To be sure, Marciano's efforts to stay his bankruptcy case saw some fleeting success: in July 2011, the Ninth Circuit granted his request to stay the case. But that order did not credit Marciano's main argument in these appeals: that the bankruptcy court lacked jurisdiction to continue administering the case while the appeal of the Order of Relief was pending. Rather, that order simply granted Marciano's request for a stay. Moreover, by ordering the BAP to impose conditions of that stay and subsequently refusing to vacate or modify those conditions after Marciano failed to comply with them, the Ninth Circuit allowed that stay to terminate. Evidently, the Circuit has perceived no jurisdictional defect in the ongoing bankruptcy proceedings. Thus, the Ninth Circuit's July 2011 grant of Marciano's request for a stay of the bankruptcy proceedings does not alter the law-of-the-case analysis.
The Court acknowledges that the appeal in CV12-5726 arises from the voluntary Chapter 11 case of Lasky Properties, which is technically a separate case from the Georges Marciano personal bankruptcy case. But that technicality is no bar to applying the law of the case to preclude crediting Marciano's arguments in the Lasky Properties appeal that were previously rejected by the BAP and the Ninth Circuit in appeals from his personal bankruptcy case. The Lasky Properties bankruptcy case arises directly from the Marciano personal bankruptcy case and is jointly administered with it. The Trustee controls Lasky Properties and his attorneys represent Lasky Properties. As noted above, Marciano raises the exact same arguments in his appeal from the Lasky Properties bankruptcy case as he did in the January 2011 motion to the BAP in his underlying personal bankruptcy case.

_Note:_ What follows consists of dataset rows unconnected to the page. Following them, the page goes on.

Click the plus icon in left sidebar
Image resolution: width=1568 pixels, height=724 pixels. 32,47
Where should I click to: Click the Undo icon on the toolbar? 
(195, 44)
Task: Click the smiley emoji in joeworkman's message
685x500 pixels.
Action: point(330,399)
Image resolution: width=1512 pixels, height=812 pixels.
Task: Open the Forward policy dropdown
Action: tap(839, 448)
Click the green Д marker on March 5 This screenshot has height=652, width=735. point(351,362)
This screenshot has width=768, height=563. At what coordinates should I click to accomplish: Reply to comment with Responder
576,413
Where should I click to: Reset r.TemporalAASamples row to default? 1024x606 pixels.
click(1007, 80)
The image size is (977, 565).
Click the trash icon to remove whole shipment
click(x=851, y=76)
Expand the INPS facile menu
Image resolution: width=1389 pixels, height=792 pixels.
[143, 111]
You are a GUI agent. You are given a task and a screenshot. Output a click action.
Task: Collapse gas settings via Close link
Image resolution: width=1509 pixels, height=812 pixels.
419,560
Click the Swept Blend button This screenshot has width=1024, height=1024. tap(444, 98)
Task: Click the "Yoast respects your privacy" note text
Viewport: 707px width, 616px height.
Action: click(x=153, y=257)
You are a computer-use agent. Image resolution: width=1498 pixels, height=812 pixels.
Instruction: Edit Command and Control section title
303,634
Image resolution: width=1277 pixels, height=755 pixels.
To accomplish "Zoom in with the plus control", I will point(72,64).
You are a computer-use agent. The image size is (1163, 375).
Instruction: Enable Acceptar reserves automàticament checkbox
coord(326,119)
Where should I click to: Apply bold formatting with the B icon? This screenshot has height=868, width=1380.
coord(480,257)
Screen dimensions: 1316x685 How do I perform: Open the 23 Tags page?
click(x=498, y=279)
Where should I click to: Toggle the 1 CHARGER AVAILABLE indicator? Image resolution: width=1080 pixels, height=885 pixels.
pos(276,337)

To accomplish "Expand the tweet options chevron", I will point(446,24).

Moreover, Marciano's own submissions show he understands the Lasky Properties proceeding and his personal bankruptcy case as functionally the same case. In his submissions, Marciano consistently refers to appellee Lasky Properties as "the Trustee." Moreover, his overarching argument in the Lasky Properties appeal is that the appeal of Order of Relief in his personal bankruptcy case deprived the bankruptcy court of jurisdiction over the Lasky Properties case. In sum, all parties understand that as a practical matter the Marciano personal bankruptcy case and the Lasky Properties bankruptcy case should be treated alike. Accordingly, in the Lasky Properties case the law of the case fully applies to previous rulings in the Marciano personal bankruptcy case, and application of that doctrine requires that this Court not accept Marciano's previously rejected jurisdictional arguments.
Finally, Marciano argues that, even if the bankruptcy court retained jurisdiction to authorize the sale orders, it should have delayed them as a matter of discretion. But this argument suffers the same flaw as his jurisdictional argument: it has been exhaustively presented to, and rejected by, the BAP and the Ninth Circuit. In its November 7, 2012 order refusing to vacate or modify the conditions of the stay, the Ninth Circuit implicitly approved of allowing the bankruptcy case to proceed. As such, this Court will not now declare that those proceedings should have been halted.
The orders of the bankruptcy court are AFFIRMED. The Motion to Dismiss of Appellee Lasky Properties in CV12-5726 is DENIED.
No hearing is necessary. Fed. R. Civ. P. 78; L. R. 7-15.